◆ WHAT NEEDS TO BE DONE
Reproduce the following lines precisely as they stand, keeping every character unchanged.

◆ Saved data entries
******************************

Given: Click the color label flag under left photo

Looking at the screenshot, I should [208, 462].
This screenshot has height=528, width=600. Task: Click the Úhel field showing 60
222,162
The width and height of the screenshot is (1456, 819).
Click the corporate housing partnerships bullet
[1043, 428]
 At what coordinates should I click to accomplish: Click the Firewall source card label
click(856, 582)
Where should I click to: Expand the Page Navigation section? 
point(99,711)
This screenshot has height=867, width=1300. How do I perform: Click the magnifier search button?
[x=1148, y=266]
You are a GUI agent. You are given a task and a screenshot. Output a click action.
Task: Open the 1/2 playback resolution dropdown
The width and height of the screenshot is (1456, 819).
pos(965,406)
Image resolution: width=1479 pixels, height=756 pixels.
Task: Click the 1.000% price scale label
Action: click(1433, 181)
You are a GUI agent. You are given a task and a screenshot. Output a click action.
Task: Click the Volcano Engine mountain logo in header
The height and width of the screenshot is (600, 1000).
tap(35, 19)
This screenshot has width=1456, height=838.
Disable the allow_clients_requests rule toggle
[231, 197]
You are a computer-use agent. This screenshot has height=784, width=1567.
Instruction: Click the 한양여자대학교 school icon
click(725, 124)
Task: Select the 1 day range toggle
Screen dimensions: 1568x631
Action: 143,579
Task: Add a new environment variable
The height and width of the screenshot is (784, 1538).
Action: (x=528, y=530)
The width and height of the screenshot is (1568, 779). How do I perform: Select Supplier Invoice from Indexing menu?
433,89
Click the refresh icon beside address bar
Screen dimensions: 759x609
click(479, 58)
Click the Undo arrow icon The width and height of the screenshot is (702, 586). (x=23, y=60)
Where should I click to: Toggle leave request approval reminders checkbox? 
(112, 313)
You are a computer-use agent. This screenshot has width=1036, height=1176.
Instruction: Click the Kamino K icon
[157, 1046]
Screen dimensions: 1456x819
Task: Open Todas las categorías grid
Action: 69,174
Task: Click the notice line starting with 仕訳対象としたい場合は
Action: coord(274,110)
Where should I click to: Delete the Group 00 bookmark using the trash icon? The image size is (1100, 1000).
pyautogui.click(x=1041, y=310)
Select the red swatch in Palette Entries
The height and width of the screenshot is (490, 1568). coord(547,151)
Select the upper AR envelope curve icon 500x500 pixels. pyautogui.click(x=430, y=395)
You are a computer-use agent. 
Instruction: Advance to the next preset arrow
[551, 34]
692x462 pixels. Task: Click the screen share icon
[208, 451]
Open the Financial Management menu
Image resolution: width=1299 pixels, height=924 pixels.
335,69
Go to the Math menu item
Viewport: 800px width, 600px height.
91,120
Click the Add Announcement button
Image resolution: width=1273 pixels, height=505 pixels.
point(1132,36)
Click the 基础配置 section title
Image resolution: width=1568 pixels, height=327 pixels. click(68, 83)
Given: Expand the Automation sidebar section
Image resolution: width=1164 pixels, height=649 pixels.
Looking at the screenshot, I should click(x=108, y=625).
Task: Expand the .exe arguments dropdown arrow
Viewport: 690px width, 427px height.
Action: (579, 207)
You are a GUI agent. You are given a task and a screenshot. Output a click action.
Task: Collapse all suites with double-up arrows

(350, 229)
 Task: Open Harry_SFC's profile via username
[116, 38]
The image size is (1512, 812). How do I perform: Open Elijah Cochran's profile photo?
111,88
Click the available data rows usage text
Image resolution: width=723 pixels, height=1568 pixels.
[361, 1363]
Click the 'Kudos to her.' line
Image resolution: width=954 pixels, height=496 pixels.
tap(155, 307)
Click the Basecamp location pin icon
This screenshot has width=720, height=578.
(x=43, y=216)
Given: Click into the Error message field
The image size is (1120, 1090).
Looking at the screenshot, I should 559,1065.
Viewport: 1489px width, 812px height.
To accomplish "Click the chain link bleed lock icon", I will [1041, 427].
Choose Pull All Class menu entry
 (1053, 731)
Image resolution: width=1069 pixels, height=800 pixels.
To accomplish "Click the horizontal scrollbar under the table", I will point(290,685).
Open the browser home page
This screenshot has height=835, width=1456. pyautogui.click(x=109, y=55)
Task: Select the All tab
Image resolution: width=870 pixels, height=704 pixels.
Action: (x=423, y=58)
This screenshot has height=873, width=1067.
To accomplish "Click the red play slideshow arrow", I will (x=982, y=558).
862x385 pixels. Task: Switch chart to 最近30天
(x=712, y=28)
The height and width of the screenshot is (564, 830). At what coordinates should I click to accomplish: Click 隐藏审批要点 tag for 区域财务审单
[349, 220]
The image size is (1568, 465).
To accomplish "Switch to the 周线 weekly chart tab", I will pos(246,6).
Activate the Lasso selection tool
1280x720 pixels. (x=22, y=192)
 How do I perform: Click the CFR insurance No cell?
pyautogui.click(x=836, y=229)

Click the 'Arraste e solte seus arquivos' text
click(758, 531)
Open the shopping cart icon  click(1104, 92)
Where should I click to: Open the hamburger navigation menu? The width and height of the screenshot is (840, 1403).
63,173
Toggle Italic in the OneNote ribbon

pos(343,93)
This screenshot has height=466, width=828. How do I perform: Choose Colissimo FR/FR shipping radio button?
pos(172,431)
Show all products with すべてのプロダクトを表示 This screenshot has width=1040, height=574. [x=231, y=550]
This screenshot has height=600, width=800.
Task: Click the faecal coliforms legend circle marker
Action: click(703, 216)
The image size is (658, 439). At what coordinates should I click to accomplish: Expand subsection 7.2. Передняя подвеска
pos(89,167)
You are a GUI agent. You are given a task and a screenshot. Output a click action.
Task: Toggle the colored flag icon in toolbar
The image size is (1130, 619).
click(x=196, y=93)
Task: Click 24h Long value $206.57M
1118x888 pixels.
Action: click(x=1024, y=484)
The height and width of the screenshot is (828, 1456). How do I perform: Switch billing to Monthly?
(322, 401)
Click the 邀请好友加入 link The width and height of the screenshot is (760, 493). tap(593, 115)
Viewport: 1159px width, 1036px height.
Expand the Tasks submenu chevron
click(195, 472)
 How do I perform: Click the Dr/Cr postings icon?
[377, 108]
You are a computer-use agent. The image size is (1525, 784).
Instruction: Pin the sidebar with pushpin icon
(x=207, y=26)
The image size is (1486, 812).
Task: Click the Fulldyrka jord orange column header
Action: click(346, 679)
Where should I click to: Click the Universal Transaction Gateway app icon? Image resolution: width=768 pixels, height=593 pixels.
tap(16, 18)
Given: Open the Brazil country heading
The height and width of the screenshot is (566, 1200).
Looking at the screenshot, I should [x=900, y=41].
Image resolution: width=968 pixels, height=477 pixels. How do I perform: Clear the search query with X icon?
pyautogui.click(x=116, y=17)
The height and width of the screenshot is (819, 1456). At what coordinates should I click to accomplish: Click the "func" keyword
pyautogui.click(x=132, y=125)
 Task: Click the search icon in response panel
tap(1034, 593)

******************************

◆ WRITTEN RESPONSE
Given: Click the color label flag under left photo

Looking at the screenshot, I should [208, 462].
This screenshot has height=528, width=600. Task: Click the Úhel field showing 60
222,162
The width and height of the screenshot is (1456, 819).
Click the corporate housing partnerships bullet
[1043, 428]
 At what coordinates should I click to accomplish: Click the Firewall source card label
click(856, 582)
Where should I click to: Expand the Page Navigation section? 
point(99,711)
This screenshot has height=867, width=1300. How do I perform: Click the magnifier search button?
[x=1148, y=266]
You are a GUI agent. You are given a task and a screenshot. Output a click action.
Task: Open the 1/2 playback resolution dropdown
The width and height of the screenshot is (1456, 819).
pos(965,406)
Image resolution: width=1479 pixels, height=756 pixels.
Task: Click the 1.000% price scale label
Action: click(1433, 181)
You are a GUI agent. You are given a task and a screenshot. Output a click action.
Task: Click the Volcano Engine mountain logo in header
The height and width of the screenshot is (600, 1000).
tap(35, 19)
This screenshot has width=1456, height=838.
Disable the allow_clients_requests rule toggle
[231, 197]
You are a computer-use agent. This screenshot has height=784, width=1567.
Instruction: Click the 한양여자대학교 school icon
click(725, 124)
Task: Select the 1 day range toggle
Screen dimensions: 1568x631
Action: 143,579
Task: Add a new environment variable
The height and width of the screenshot is (784, 1538).
Action: (x=528, y=530)
The width and height of the screenshot is (1568, 779). How do I perform: Select Supplier Invoice from Indexing menu?
433,89
Click the refresh icon beside address bar
Screen dimensions: 759x609
click(479, 58)
Click the Undo arrow icon The width and height of the screenshot is (702, 586). (x=23, y=60)
Where should I click to: Toggle leave request approval reminders checkbox? 
(112, 313)
You are a computer-use agent. This screenshot has width=1036, height=1176.
Instruction: Click the Kamino K icon
[157, 1046]
Screen dimensions: 1456x819
Task: Open Todas las categorías grid
Action: 69,174
Task: Click the notice line starting with 仕訳対象としたい場合は
Action: coord(274,110)
Where should I click to: Delete the Group 00 bookmark using the trash icon? The image size is (1100, 1000).
pyautogui.click(x=1041, y=310)
Select the red swatch in Palette Entries
The height and width of the screenshot is (490, 1568). coord(547,151)
Select the upper AR envelope curve icon 500x500 pixels. pyautogui.click(x=430, y=395)
You are a computer-use agent. 
Instruction: Advance to the next preset arrow
[551, 34]
692x462 pixels. Task: Click the screen share icon
[208, 451]
Open the Financial Management menu
Image resolution: width=1299 pixels, height=924 pixels.
335,69
Go to the Math menu item
Viewport: 800px width, 600px height.
91,120
Click the Add Announcement button
Image resolution: width=1273 pixels, height=505 pixels.
point(1132,36)
Click the 基础配置 section title
Image resolution: width=1568 pixels, height=327 pixels. click(68, 83)
Given: Expand the Automation sidebar section
Image resolution: width=1164 pixels, height=649 pixels.
Looking at the screenshot, I should click(x=108, y=625).
Task: Expand the .exe arguments dropdown arrow
Viewport: 690px width, 427px height.
Action: (579, 207)
You are a GUI agent. You are given a task and a screenshot. Output a click action.
Task: Collapse all suites with double-up arrows

(350, 229)
 Task: Open Harry_SFC's profile via username
[116, 38]
The image size is (1512, 812). How do I perform: Open Elijah Cochran's profile photo?
111,88
Click the available data rows usage text
Image resolution: width=723 pixels, height=1568 pixels.
[361, 1363]
Click the 'Kudos to her.' line
Image resolution: width=954 pixels, height=496 pixels.
tap(155, 307)
Click the Basecamp location pin icon
This screenshot has width=720, height=578.
(x=43, y=216)
Given: Click into the Error message field
The image size is (1120, 1090).
Looking at the screenshot, I should 559,1065.
Viewport: 1489px width, 812px height.
To accomplish "Click the chain link bleed lock icon", I will [1041, 427].
Choose Pull All Class menu entry
 (1053, 731)
Image resolution: width=1069 pixels, height=800 pixels.
To accomplish "Click the horizontal scrollbar under the table", I will point(290,685).
Open the browser home page
This screenshot has height=835, width=1456. pyautogui.click(x=109, y=55)
Task: Select the All tab
Image resolution: width=870 pixels, height=704 pixels.
Action: (x=423, y=58)
This screenshot has height=873, width=1067.
To accomplish "Click the red play slideshow arrow", I will (x=982, y=558).
862x385 pixels. Task: Switch chart to 最近30天
(x=712, y=28)
The height and width of the screenshot is (564, 830). At what coordinates should I click to accomplish: Click 隐藏审批要点 tag for 区域财务审单
[349, 220]
The image size is (1568, 465).
To accomplish "Switch to the 周线 weekly chart tab", I will pos(246,6).
Activate the Lasso selection tool
1280x720 pixels. (x=22, y=192)
 How do I perform: Click the CFR insurance No cell?
pyautogui.click(x=836, y=229)

Click the 'Arraste e solte seus arquivos' text
click(758, 531)
Open the shopping cart icon  click(1104, 92)
Where should I click to: Open the hamburger navigation menu? The width and height of the screenshot is (840, 1403).
63,173
Toggle Italic in the OneNote ribbon

pos(343,93)
This screenshot has height=466, width=828. How do I perform: Choose Colissimo FR/FR shipping radio button?
pos(172,431)
Show all products with すべてのプロダクトを表示 This screenshot has width=1040, height=574. [x=231, y=550]
This screenshot has height=600, width=800.
Task: Click the faecal coliforms legend circle marker
Action: click(703, 216)
The image size is (658, 439). At what coordinates should I click to accomplish: Expand subsection 7.2. Передняя подвеска
pos(89,167)
You are a GUI agent. You are given a task and a screenshot. Output a click action.
Task: Toggle the colored flag icon in toolbar
The image size is (1130, 619).
click(x=196, y=93)
Task: Click 24h Long value $206.57M
1118x888 pixels.
Action: click(x=1024, y=484)
The height and width of the screenshot is (828, 1456). How do I perform: Switch billing to Monthly?
(322, 401)
Click the 邀请好友加入 link The width and height of the screenshot is (760, 493). tap(593, 115)
Viewport: 1159px width, 1036px height.
Expand the Tasks submenu chevron
click(195, 472)
 How do I perform: Click the Dr/Cr postings icon?
[377, 108]
You are a computer-use agent. The image size is (1525, 784).
Instruction: Pin the sidebar with pushpin icon
(x=207, y=26)
The image size is (1486, 812).
Task: Click the Fulldyrka jord orange column header
Action: click(346, 679)
Where should I click to: Click the Universal Transaction Gateway app icon? Image resolution: width=768 pixels, height=593 pixels.
tap(16, 18)
Given: Open the Brazil country heading
The height and width of the screenshot is (566, 1200).
Looking at the screenshot, I should [x=900, y=41].
Image resolution: width=968 pixels, height=477 pixels. How do I perform: Clear the search query with X icon?
pyautogui.click(x=116, y=17)
The height and width of the screenshot is (819, 1456). At what coordinates should I click to accomplish: Click the "func" keyword
pyautogui.click(x=132, y=125)
 Task: Click the search icon in response panel
tap(1034, 593)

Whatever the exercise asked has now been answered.